As the output, give exactly the lines that run from the one with "Task: Click the" through the end of the records below, and omit pictures.

[Collected data]
┌────────
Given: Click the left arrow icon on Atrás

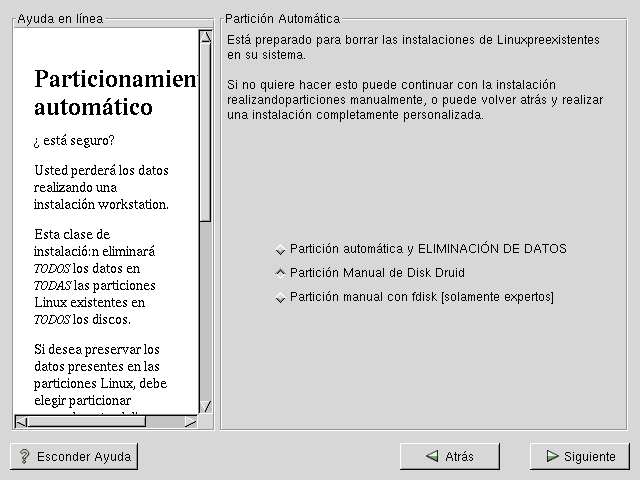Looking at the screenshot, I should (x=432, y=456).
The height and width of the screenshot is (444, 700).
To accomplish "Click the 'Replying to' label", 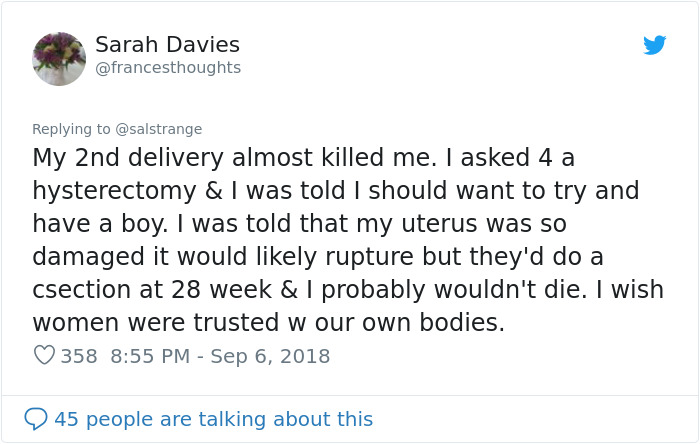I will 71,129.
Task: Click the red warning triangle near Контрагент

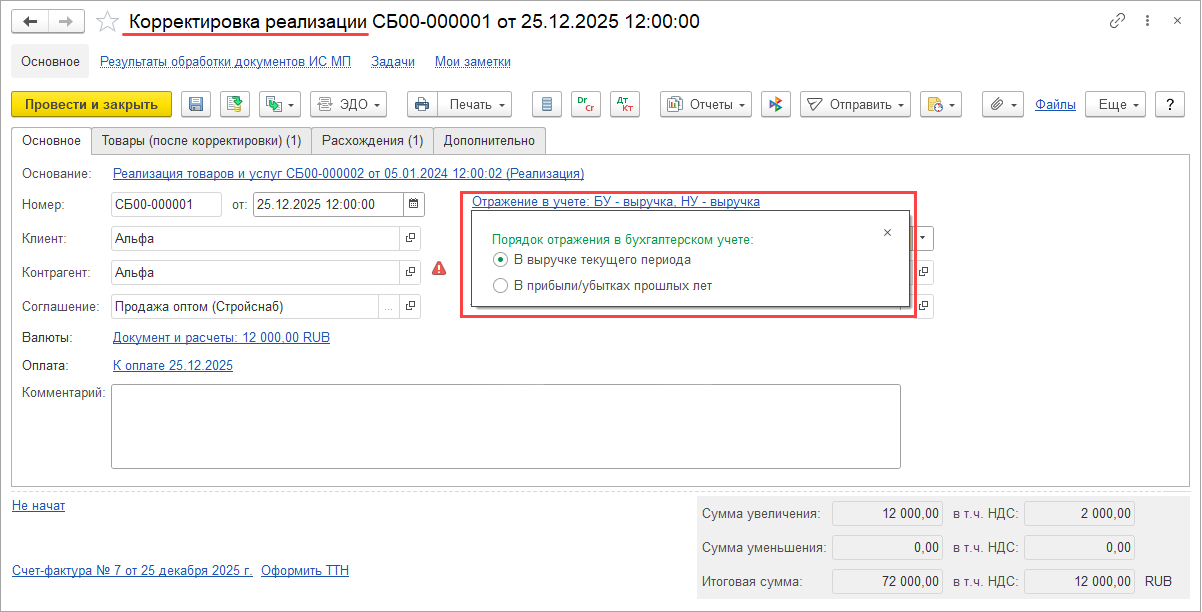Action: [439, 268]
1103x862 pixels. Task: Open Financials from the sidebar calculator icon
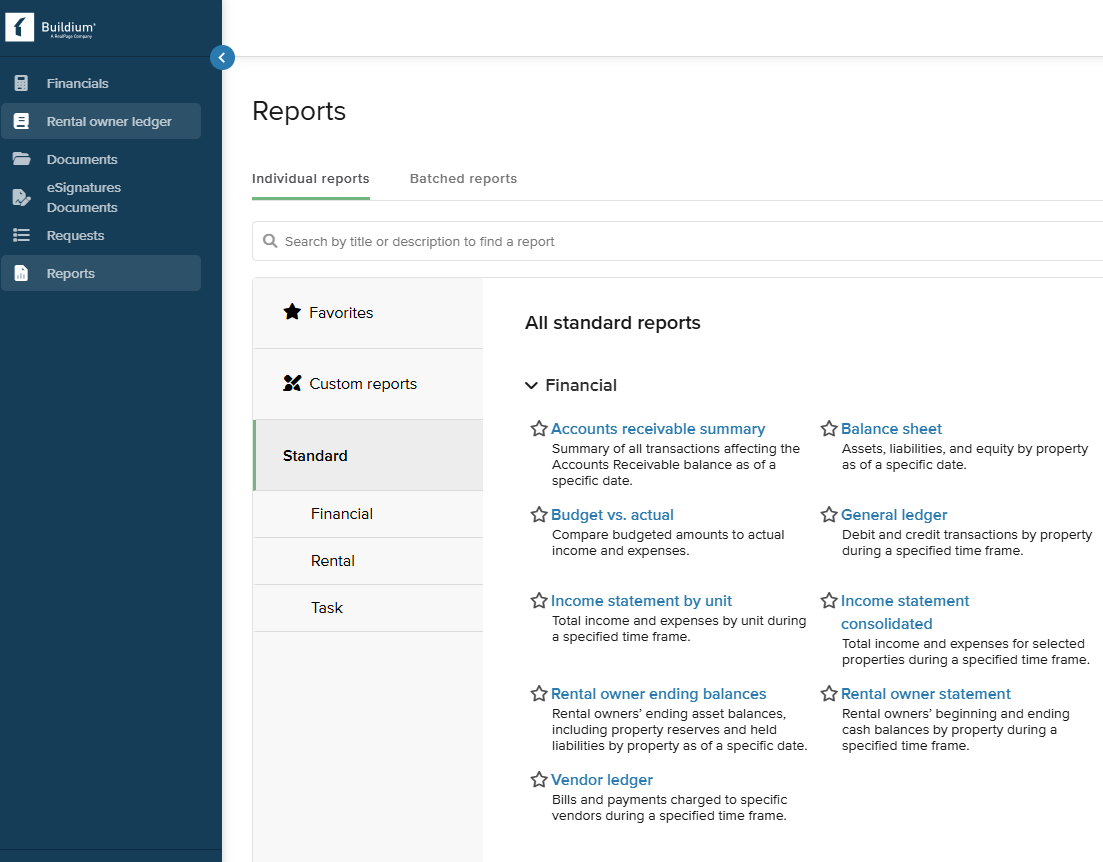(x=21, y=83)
└────────
**WRITTEN SOLUTION:**
Task: Click the red warning triangle near Контрагент

Action: [439, 268]
1103x862 pixels. Task: Open Financials from the sidebar calculator icon
(x=21, y=83)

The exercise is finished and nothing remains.